# Maria Kidded!!



## yipperskipper acres (Aug 8, 2011)

Maria our ND kidded this evening with a doe and buck kid. Everything went smoothly and both are doing ok.  Thanks for the support!


----------



## RPC (Nov 6, 2009)

That's great congrats.


----------



## ksalvagno (Oct 6, 2009)

Congrats!


----------



## groovyoldlady (Jul 21, 2011)

Hurray! Congratulations!


----------



## goatblessings (Jan 6, 2015)

Wonderful!! Congrats to you and Maria!:cake:


----------



## minibarn (Jul 20, 2010)

Congrats! So cute!


----------



## yipperskipper acres (Aug 8, 2011)

Thank you all! I am very happy with what she gave us.
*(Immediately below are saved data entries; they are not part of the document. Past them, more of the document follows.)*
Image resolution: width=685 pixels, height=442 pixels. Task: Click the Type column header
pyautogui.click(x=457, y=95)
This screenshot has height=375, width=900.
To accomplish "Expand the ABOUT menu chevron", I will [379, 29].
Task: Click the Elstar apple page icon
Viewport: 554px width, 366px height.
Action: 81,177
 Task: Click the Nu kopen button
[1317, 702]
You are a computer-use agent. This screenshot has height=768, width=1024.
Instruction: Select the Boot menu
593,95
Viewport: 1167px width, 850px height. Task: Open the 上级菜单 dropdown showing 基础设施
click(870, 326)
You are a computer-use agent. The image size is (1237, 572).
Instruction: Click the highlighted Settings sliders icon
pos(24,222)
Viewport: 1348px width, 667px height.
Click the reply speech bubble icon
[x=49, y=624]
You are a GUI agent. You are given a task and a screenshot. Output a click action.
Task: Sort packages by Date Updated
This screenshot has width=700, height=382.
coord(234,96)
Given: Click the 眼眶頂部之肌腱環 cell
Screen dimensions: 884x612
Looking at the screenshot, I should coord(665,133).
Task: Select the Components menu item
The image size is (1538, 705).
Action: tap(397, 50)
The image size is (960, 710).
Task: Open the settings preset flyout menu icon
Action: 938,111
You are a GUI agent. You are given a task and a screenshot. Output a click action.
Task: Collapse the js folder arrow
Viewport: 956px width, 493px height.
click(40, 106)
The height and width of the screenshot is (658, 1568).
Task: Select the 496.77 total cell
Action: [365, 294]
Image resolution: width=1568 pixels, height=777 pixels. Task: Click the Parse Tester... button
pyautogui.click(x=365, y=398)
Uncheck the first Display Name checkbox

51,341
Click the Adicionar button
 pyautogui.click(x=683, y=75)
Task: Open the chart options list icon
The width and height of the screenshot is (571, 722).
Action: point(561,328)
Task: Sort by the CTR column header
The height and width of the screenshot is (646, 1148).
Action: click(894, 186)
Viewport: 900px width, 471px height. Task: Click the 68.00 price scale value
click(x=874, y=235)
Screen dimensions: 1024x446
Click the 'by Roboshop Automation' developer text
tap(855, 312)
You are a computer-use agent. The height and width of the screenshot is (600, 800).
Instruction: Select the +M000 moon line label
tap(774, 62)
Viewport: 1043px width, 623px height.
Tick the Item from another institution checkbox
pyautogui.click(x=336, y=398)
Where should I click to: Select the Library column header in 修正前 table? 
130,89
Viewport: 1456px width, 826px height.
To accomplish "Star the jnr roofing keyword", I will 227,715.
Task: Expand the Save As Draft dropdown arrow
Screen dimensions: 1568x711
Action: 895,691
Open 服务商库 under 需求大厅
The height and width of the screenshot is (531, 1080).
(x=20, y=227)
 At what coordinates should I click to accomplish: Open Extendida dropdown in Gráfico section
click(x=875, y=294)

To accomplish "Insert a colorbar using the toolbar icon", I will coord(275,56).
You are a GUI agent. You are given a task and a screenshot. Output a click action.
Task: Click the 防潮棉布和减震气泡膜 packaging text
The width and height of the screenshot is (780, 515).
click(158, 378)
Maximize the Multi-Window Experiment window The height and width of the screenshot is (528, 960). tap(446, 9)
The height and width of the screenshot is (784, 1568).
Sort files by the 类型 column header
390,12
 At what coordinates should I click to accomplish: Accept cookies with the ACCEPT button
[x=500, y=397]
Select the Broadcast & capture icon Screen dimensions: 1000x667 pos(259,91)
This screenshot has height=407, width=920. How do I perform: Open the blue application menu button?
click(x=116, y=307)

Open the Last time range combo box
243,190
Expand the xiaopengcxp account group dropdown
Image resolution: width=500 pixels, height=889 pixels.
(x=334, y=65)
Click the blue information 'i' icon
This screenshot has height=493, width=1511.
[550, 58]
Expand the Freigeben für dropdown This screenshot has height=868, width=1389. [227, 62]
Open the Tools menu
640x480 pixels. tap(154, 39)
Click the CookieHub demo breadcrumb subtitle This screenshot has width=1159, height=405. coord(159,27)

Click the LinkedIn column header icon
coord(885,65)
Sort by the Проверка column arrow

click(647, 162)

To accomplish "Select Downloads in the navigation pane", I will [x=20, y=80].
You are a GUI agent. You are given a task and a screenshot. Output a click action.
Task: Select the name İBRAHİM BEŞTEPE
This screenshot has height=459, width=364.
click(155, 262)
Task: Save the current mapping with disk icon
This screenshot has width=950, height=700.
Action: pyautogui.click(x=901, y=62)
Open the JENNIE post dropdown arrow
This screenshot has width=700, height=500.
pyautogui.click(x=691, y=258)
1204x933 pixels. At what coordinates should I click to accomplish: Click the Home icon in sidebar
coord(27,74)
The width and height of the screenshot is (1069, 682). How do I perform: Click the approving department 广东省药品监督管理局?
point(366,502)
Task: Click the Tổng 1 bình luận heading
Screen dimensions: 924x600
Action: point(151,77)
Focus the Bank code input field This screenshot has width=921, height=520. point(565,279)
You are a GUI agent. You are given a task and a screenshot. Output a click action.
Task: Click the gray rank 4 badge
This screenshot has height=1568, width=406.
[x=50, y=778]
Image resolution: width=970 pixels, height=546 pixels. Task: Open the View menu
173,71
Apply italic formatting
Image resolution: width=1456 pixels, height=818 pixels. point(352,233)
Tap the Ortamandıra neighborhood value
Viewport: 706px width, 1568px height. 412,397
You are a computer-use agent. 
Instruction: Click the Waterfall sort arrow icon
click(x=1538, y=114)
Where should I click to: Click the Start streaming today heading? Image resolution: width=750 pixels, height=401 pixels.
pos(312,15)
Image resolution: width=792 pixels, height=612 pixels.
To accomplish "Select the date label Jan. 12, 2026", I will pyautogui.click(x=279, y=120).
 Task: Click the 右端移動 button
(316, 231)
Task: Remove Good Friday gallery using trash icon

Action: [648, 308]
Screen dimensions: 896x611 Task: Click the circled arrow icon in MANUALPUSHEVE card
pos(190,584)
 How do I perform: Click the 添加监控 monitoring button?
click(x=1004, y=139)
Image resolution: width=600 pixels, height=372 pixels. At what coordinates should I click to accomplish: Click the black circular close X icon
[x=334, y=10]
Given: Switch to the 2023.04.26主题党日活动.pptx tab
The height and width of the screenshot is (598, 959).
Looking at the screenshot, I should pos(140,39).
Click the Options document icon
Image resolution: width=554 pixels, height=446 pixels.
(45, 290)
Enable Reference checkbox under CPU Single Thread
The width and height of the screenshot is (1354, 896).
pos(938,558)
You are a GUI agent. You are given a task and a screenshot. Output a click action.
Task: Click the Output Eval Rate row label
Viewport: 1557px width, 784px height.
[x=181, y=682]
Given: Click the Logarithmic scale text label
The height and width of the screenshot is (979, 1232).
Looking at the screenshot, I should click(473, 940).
Both kids are very cute.


----------



## luvmyherd (Apr 9, 2011)

>>>Both kids are very cute. <<<
They sure are.:fireworks:


----------



## yipperskipper acres (Aug 8, 2011)

Here is a photo I snapped off the kids today. It was a beautiful 50 degrees out and they really enjoyed the sun shine. Iam in love with these two.


----------



## margaret (Aug 30, 2013)

Congrats! They are adorable!


----------



## toth boer goats (Jul 20, 2008)

So cute.


----------



## Luckthebuck234 (Jul 15, 2015)

Very very adorable!  I'm waiting on my ND does now


----------



## Suzanne_Tyler (Jul 19, 2014)

Very cute!! Congrats


----------



## happybleats (Sep 12, 2010)

Congrats..beautiful


----------